Type out the listing below exactly. Pictures stay out of it.

--*--

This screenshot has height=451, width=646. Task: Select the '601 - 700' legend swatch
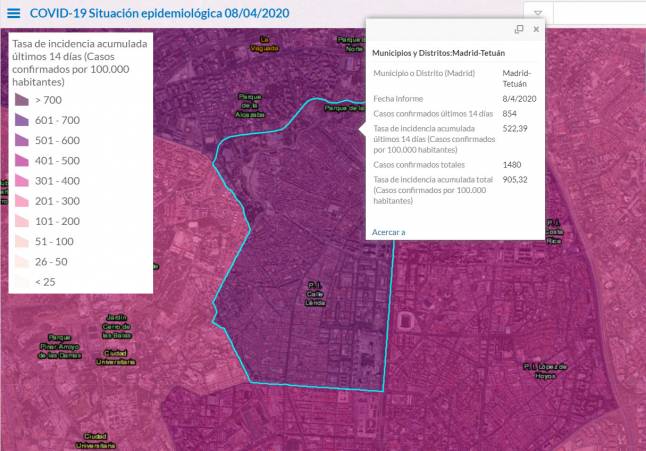[x=21, y=120]
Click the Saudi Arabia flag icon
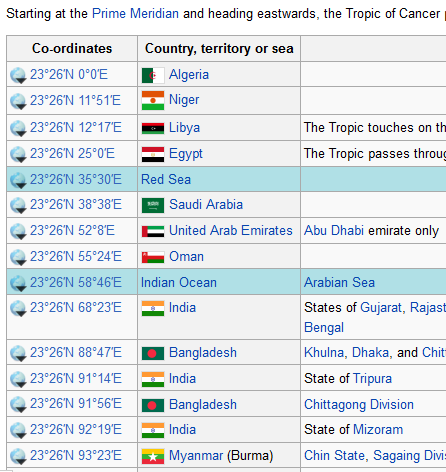 click(x=153, y=205)
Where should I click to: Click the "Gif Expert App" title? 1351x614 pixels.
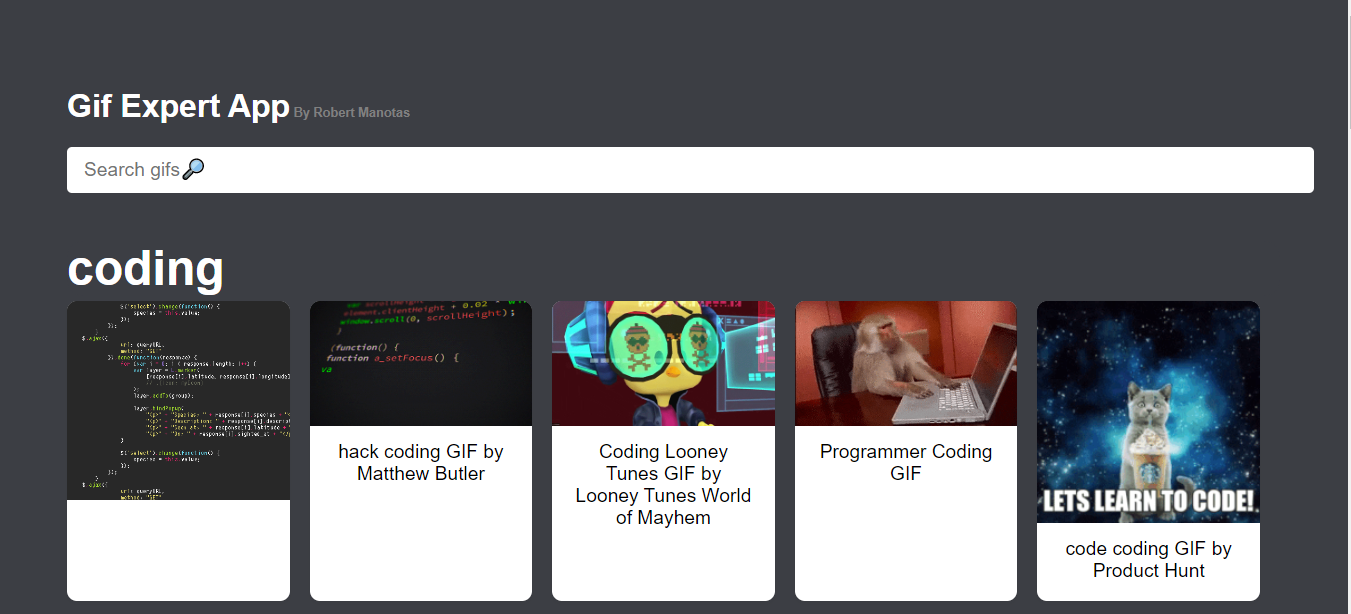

--*--

= Solved problem =
This screenshot has height=451, width=646. Task: Select the '601 - 700' legend swatch
[x=21, y=120]
Click the Saudi Arabia flag icon
 click(x=153, y=205)
Where should I click to: Click the "Gif Expert App" title? 1351x614 pixels.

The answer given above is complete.